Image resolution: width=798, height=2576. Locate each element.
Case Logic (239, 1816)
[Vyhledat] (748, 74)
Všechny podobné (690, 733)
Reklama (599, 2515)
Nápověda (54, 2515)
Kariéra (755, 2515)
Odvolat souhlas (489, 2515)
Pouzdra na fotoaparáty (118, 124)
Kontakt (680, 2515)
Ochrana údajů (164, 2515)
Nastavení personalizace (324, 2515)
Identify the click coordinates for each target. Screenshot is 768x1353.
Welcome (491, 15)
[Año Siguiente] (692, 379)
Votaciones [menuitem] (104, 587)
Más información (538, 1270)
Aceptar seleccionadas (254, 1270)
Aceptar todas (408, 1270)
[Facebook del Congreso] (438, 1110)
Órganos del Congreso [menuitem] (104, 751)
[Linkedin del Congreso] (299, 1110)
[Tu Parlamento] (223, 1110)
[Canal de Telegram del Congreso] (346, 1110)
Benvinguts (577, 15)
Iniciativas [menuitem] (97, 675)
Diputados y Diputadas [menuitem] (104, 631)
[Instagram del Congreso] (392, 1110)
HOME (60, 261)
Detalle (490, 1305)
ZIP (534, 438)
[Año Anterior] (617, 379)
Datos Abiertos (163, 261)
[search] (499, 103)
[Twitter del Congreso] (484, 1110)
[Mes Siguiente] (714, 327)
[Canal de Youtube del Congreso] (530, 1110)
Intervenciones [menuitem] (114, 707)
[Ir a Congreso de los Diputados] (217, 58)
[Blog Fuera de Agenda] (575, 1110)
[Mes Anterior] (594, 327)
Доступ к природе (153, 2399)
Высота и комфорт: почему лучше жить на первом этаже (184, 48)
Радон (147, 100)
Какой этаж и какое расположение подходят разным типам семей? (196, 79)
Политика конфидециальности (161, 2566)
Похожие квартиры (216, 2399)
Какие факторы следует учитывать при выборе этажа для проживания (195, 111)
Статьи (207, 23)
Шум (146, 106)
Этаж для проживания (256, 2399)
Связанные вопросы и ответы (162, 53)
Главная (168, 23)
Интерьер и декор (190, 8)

(Your objective)
To complete this exercise, set down every line above exactly once more.

(Result of the task)
Image resolution: width=798, height=2576. Locate each element.
Case Logic (239, 1816)
[Vyhledat] (748, 74)
Všechny podobné (690, 733)
Reklama (599, 2515)
Nápověda (54, 2515)
Kariéra (755, 2515)
Odvolat souhlas (489, 2515)
Pouzdra na fotoaparáty (118, 124)
Kontakt (680, 2515)
Ochrana údajů (164, 2515)
Nastavení personalizace (324, 2515)
Identify the click coordinates for each target. Screenshot is 768x1353.
Welcome (491, 15)
[Año Siguiente] (692, 379)
Votaciones [menuitem] (104, 587)
Más información (538, 1270)
Aceptar seleccionadas (254, 1270)
Aceptar todas (408, 1270)
[Facebook del Congreso] (438, 1110)
Órganos del Congreso [menuitem] (104, 751)
[Linkedin del Congreso] (299, 1110)
[Tu Parlamento] (223, 1110)
[Canal de Telegram del Congreso] (346, 1110)
Benvinguts (577, 15)
Iniciativas [menuitem] (97, 675)
Diputados y Diputadas [menuitem] (104, 631)
[Instagram del Congreso] (392, 1110)
HOME (60, 261)
Detalle (490, 1305)
ZIP (534, 438)
[Año Anterior] (617, 379)
Datos Abiertos (163, 261)
[search] (499, 103)
[Twitter del Congreso] (484, 1110)
[Mes Siguiente] (714, 327)
[Canal de Youtube del Congreso] (530, 1110)
Intervenciones [menuitem] (114, 707)
[Ir a Congreso de los Diputados] (217, 58)
[Blog Fuera de Agenda] (575, 1110)
[Mes Anterior] (594, 327)
Доступ к природе (153, 2399)
Высота и комфорт: почему лучше жить на первом этаже (184, 48)
Радон (147, 100)
Какой этаж и какое расположение подходят разным типам семей? (196, 79)
Политика конфидециальности (161, 2566)
Похожие квартиры (216, 2399)
Какие факторы следует учитывать при выборе этажа для проживания (195, 111)
Статьи (207, 23)
Шум (146, 106)
Этаж для проживания (256, 2399)
Связанные вопросы и ответы (162, 53)
Главная (168, 23)
Интерьер и декор (190, 8)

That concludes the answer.